Because of this data issue, AIIP’s view is that any analysis should not focus solely on the comparative cost of public versus private procurement, but rather on the broader economic consequences of failing to build at all. What is the cost to the economy of not delivering the hospitals we need to maintain a healthy workforce? Or the schools required to educate the next generation and support social mobility? These are considerations that a true cost benefit analysis would consider.
Infrastructure decision-making has to consider long-term value and the needs of the nation to build social infrastructure at pace and at scale.
7. Fiscal illusion
While the UK continues to use Public Sector Net Debt as its official fiscal measure, the emphasis on balance sheet treatment as a rationale for using or avoiding PPPs increasingly feels misguided. Other countries, such as New Zealand, have explicitly committed to not using balance sheet classification as a justification for PPPs, recognising that the benefits of the model can stand on their own merits. The UK has similarly committed to do so in HMT’s Green Book.

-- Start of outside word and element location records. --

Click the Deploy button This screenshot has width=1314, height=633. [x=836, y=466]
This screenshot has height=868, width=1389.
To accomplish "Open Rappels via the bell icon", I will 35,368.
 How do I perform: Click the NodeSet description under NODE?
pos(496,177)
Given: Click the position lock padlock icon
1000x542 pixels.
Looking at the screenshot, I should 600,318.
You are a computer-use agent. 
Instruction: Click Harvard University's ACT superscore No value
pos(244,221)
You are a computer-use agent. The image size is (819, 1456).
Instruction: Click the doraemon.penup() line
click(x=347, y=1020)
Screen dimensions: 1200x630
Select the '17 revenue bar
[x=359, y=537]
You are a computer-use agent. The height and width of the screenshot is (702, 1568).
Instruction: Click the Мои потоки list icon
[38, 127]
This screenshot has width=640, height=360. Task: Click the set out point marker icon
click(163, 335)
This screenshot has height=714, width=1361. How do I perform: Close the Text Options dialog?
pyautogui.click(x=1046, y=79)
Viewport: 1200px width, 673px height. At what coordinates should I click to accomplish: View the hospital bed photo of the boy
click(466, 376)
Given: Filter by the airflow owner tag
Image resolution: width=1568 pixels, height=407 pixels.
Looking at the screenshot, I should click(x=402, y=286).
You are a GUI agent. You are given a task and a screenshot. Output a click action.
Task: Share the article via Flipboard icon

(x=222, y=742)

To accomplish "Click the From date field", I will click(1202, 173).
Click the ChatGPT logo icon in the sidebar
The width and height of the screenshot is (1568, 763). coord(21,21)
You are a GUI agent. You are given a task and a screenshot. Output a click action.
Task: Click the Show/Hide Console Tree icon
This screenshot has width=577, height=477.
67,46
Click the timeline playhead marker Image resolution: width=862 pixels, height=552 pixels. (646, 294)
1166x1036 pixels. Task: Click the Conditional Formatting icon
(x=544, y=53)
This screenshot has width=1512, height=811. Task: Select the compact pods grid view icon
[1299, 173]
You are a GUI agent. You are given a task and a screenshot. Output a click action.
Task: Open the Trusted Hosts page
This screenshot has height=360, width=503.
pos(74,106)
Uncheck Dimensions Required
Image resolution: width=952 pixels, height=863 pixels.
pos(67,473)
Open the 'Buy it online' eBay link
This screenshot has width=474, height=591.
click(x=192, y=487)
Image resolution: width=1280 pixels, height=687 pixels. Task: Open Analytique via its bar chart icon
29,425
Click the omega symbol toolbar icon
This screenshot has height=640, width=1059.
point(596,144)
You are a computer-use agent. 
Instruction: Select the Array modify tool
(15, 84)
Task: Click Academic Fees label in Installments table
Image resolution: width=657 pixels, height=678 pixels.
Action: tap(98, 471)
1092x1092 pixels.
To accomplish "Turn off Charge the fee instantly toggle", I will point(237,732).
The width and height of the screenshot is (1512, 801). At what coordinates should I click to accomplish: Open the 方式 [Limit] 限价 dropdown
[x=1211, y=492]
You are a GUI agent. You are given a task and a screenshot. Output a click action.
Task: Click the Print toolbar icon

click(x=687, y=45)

The reason often given — that committing public funds to long-term obligations can obscure the true fiscal impact of government-funded PPP projects — is not entirely convincing. Whilst not definitive, available data suggests that PPP assets have, in fact, been maintained to a higher standard than their traditionally procured counterparts.
Arguably, the reverse could also be true: that publicly funded projects, which are subject to the pressures of short-term budgeting and political cycles, are more vulnerable to capital cuts and deferred maintenance. This, in turn, leads to build-ups of backlog maintenance and higher eventual costs. In these cases, it may be traditional procurement that underestimates the long-term costs associated with restoring or upgrading assets that have been poorly maintained.